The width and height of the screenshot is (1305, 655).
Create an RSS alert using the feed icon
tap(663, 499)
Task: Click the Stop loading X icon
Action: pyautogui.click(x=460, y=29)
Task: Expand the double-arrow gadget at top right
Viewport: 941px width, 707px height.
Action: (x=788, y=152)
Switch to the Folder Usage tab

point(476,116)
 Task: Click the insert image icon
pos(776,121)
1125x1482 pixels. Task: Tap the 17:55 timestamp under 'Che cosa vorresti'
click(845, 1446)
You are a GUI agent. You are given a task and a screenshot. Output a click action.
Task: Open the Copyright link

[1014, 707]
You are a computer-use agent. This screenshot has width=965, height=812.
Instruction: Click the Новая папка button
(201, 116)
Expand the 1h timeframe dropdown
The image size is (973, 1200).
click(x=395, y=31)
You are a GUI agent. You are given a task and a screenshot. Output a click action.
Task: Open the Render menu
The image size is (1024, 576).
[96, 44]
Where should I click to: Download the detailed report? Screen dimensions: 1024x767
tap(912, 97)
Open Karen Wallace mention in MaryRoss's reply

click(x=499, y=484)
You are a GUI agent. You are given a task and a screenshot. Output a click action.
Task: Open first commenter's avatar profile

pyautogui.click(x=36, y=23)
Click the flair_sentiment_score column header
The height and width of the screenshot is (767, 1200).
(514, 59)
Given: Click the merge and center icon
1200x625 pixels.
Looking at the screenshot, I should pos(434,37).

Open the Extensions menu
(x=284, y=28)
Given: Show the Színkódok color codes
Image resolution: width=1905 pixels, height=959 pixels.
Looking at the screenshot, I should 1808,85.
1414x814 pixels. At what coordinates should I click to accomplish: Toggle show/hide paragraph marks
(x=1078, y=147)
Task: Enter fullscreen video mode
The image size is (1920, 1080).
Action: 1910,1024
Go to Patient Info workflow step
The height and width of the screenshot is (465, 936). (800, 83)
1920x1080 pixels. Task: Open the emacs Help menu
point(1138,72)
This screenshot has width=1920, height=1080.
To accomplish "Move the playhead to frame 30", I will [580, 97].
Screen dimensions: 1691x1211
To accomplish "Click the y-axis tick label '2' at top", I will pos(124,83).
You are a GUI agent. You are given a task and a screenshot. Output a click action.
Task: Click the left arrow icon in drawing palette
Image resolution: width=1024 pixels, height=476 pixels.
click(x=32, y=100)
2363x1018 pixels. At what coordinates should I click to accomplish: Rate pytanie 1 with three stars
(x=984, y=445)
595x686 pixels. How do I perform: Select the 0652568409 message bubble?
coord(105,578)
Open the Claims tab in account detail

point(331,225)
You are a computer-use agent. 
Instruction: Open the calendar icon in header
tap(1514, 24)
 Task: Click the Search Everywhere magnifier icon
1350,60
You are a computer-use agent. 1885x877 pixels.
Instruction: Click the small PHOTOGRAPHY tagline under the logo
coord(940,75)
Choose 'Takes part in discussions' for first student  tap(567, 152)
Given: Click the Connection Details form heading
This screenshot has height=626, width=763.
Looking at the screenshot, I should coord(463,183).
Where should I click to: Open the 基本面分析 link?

● **WORK TO DO**
Reproduce all of the data above, line for line and unchanged.

● **RESULT BELOW**
The width and height of the screenshot is (1305, 655).
Create an RSS alert using the feed icon
tap(663, 499)
Task: Click the Stop loading X icon
Action: pyautogui.click(x=460, y=29)
Task: Expand the double-arrow gadget at top right
Viewport: 941px width, 707px height.
Action: (x=788, y=152)
Switch to the Folder Usage tab

point(476,116)
 Task: Click the insert image icon
pos(776,121)
1125x1482 pixels. Task: Tap the 17:55 timestamp under 'Che cosa vorresti'
click(845, 1446)
You are a GUI agent. You are given a task and a screenshot. Output a click action.
Task: Open the Copyright link

[1014, 707]
You are a computer-use agent. This screenshot has width=965, height=812.
Instruction: Click the Новая папка button
(201, 116)
Expand the 1h timeframe dropdown
The image size is (973, 1200).
click(x=395, y=31)
You are a GUI agent. You are given a task and a screenshot. Output a click action.
Task: Open the Render menu
The image size is (1024, 576).
[96, 44]
Where should I click to: Download the detailed report? Screen dimensions: 1024x767
tap(912, 97)
Open Karen Wallace mention in MaryRoss's reply

click(x=499, y=484)
You are a GUI agent. You are given a task and a screenshot. Output a click action.
Task: Open first commenter's avatar profile

pyautogui.click(x=36, y=23)
Click the flair_sentiment_score column header
The height and width of the screenshot is (767, 1200).
(514, 59)
Given: Click the merge and center icon
1200x625 pixels.
Looking at the screenshot, I should pos(434,37).

Open the Extensions menu
(x=284, y=28)
Given: Show the Színkódok color codes
Image resolution: width=1905 pixels, height=959 pixels.
Looking at the screenshot, I should 1808,85.
1414x814 pixels. At what coordinates should I click to accomplish: Toggle show/hide paragraph marks
(x=1078, y=147)
Task: Enter fullscreen video mode
The image size is (1920, 1080).
Action: 1910,1024
Go to Patient Info workflow step
The height and width of the screenshot is (465, 936). (800, 83)
1920x1080 pixels. Task: Open the emacs Help menu
point(1138,72)
This screenshot has width=1920, height=1080.
To accomplish "Move the playhead to frame 30", I will [580, 97].
Screen dimensions: 1691x1211
To accomplish "Click the y-axis tick label '2' at top", I will pos(124,83).
You are a GUI agent. You are given a task and a screenshot. Output a click action.
Task: Click the left arrow icon in drawing palette
Image resolution: width=1024 pixels, height=476 pixels.
click(x=32, y=100)
2363x1018 pixels. At what coordinates should I click to accomplish: Rate pytanie 1 with three stars
(x=984, y=445)
595x686 pixels. How do I perform: Select the 0652568409 message bubble?
coord(105,578)
Open the Claims tab in account detail

point(331,225)
You are a computer-use agent. 
Instruction: Open the calendar icon in header
tap(1514, 24)
 Task: Click the Search Everywhere magnifier icon
1350,60
You are a computer-use agent. 1885x877 pixels.
Instruction: Click the small PHOTOGRAPHY tagline under the logo
coord(940,75)
Choose 'Takes part in discussions' for first student  tap(567, 152)
Given: Click the Connection Details form heading
This screenshot has height=626, width=763.
Looking at the screenshot, I should coord(463,183).
Where should I click to: Open the 基本面分析 link?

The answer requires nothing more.